Below are the exceptions we are seeing in the logs.
#1
[2022-09-22T14:15:26,336][WARN ][o.o.c.c.ClusterFormationFailureHelper] [data1] master not discovered yet: have discovered []; discovery will continue using [] from hosts providers and [**] from last-known cluster state; node term 6, last-accepted version 51 in term 6
#2
[2022-09-19T14:09:45,820][DEBUG][o.o.c.c.LeaderChecker ] [] 1 consecutive failures (limit [cluster.fault_detection.leader_check.retry_count] is 3) with leader []
org.opensearch.transport.RemoteTransportException: [][internal:coordination/fault_detection/leader_check]
Caused by: org.opensearch.cluster.coordination.CoordinationStateRejectedException: rejecting leader check since [] has been removed from the cluster
#3
[2022-09-19T14:09:46,825][DEBUG][o.o.c.c.LeaderChecker ] [] 2 consecutive failures (limit [cluster.fault_detection.leader_check.retry_count] is 3) with leader []

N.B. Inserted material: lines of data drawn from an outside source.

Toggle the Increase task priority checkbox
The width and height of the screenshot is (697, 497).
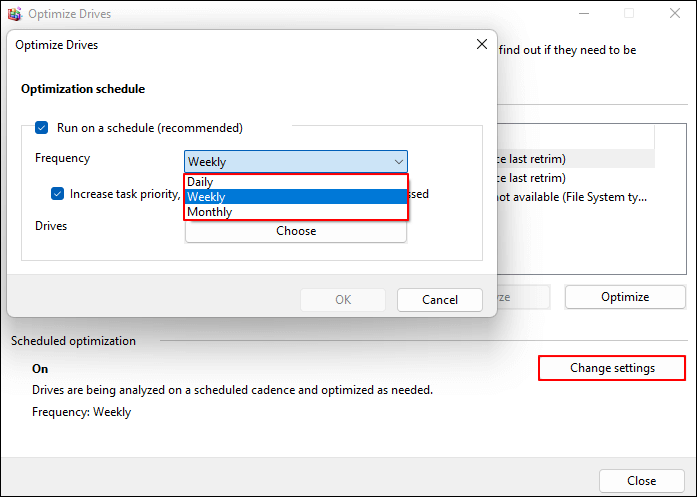point(60,194)
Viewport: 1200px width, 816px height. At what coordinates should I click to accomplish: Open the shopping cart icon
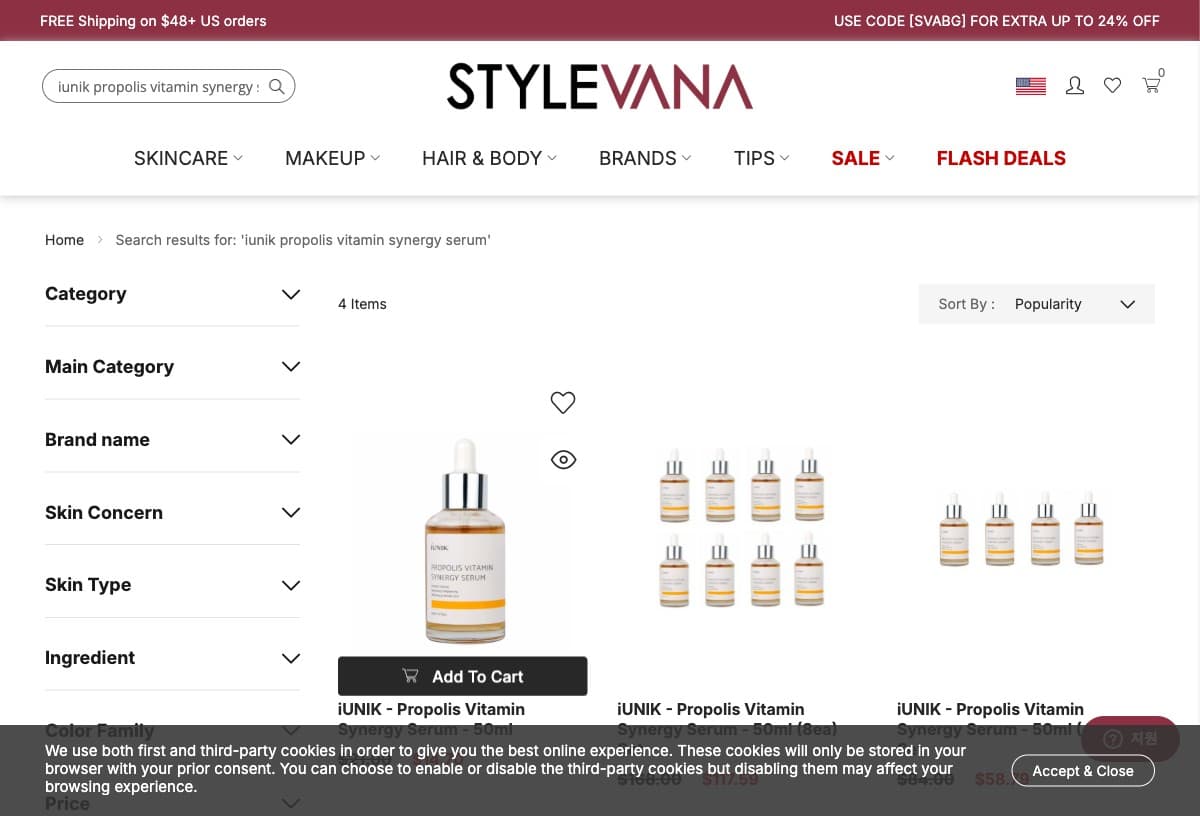[1152, 85]
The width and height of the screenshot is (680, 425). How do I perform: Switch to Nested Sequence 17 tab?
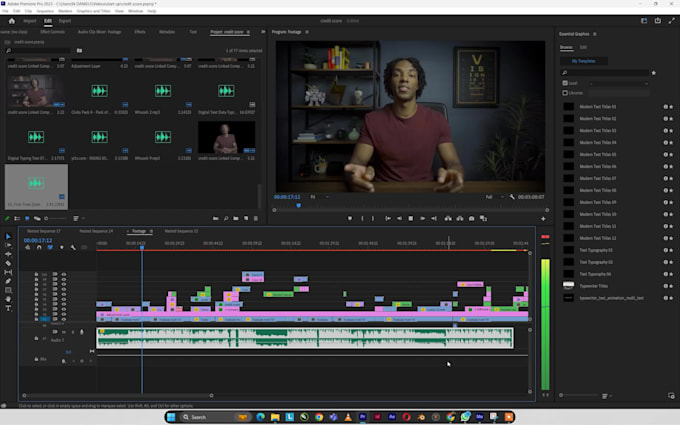43,231
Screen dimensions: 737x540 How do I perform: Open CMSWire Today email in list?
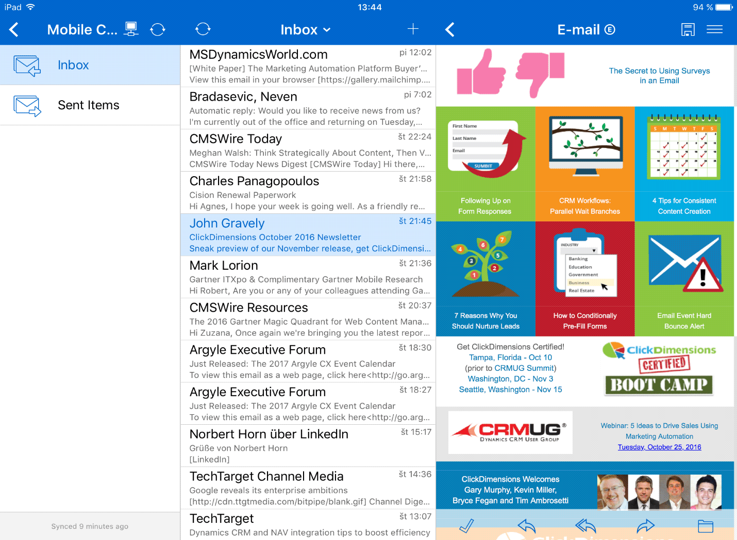308,151
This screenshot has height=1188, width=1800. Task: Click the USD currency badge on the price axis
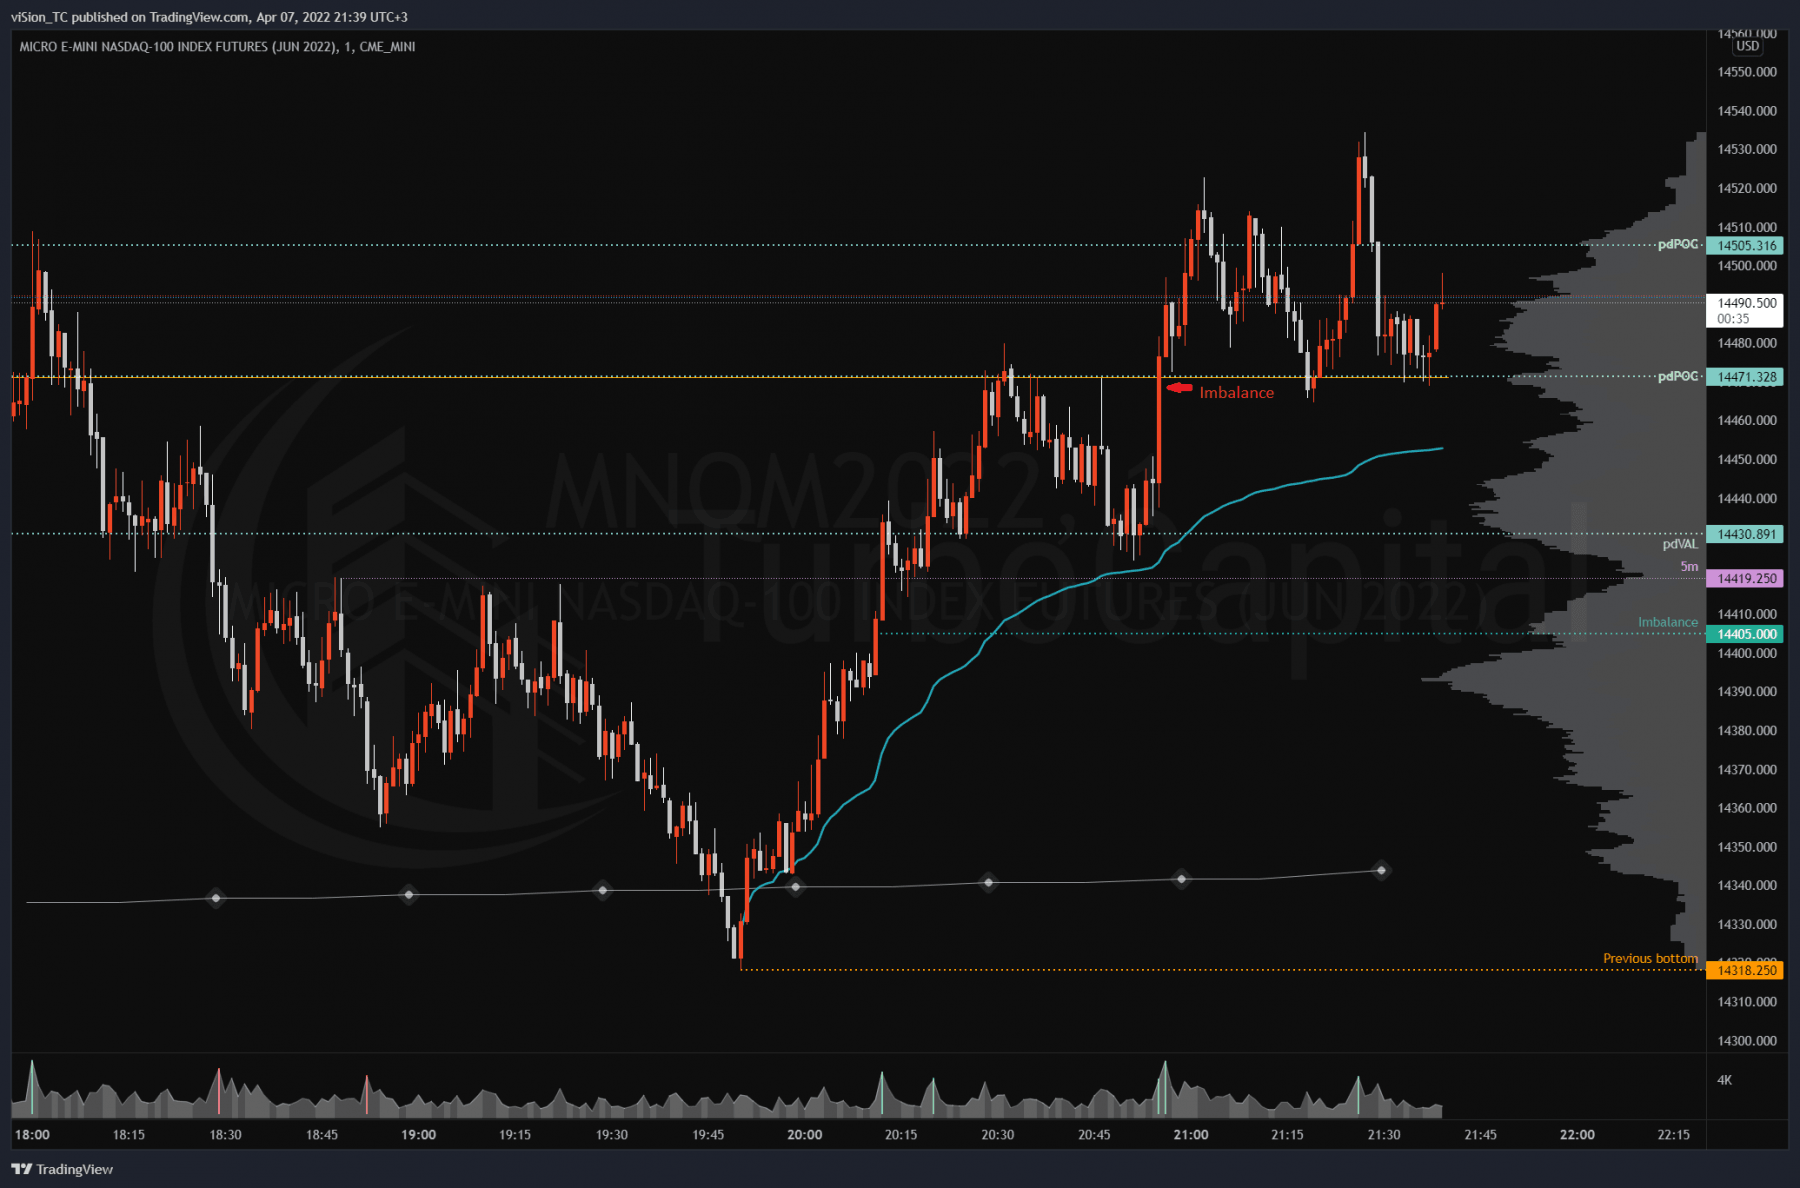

org.opensearch.transport.RemoteTransportException: [][internal:coordination/fault_detection/leader_check]
Caused by: org.opensearch.cluster.coordination.CoordinationStateRejectedException: rejecting leader check since [] has been removed from the cluster
#4
[2022-09-19T13:29:00,783][WARN ][o.o.c.c.JoinHelper ] [] last failed join attempt was 5.8s ago, failed to join {} with JoinRequest{sourceNode=, minimumTerm=24, optionalJoin=Optional[Join{term=24, lastAcceptedTerm=0, lastAcceptedVersion=0, sourceNode={shard_indexing_pressure_enabled=true}, targetNode={}
org.opensearch.transport.RemoteTransportException: [][internal:cluster/coordination/join]
Caused by: org.opensearch.transport.ConnectTransportException: [**] general node connection failure
Oh boi there has to be a lot to unfold, can you share your opensearch.yml configuration?
Also note you have to update configuration files (whatever the change) on every master node when working with opensearch as a service type of cluster.
Hey, I was off the grid for quite some time in Opensearch comunity. @datapal
By any chance do you have every node’s IP or DNS in discovery.seed_hosts section? (It has to be copied for every host opensearch.yml configuration Creating a cluster - OpenSearch documentation)
The problem with running as a service is, that every master node (in my case i did it for every node) has to have IP’s or domain names of nodes they need to form cluster with.
I have provided the service names in the discovery.seed_hosts section. In my case, the issue seems to be with the docker network as I am setting up the cluster on Swarm.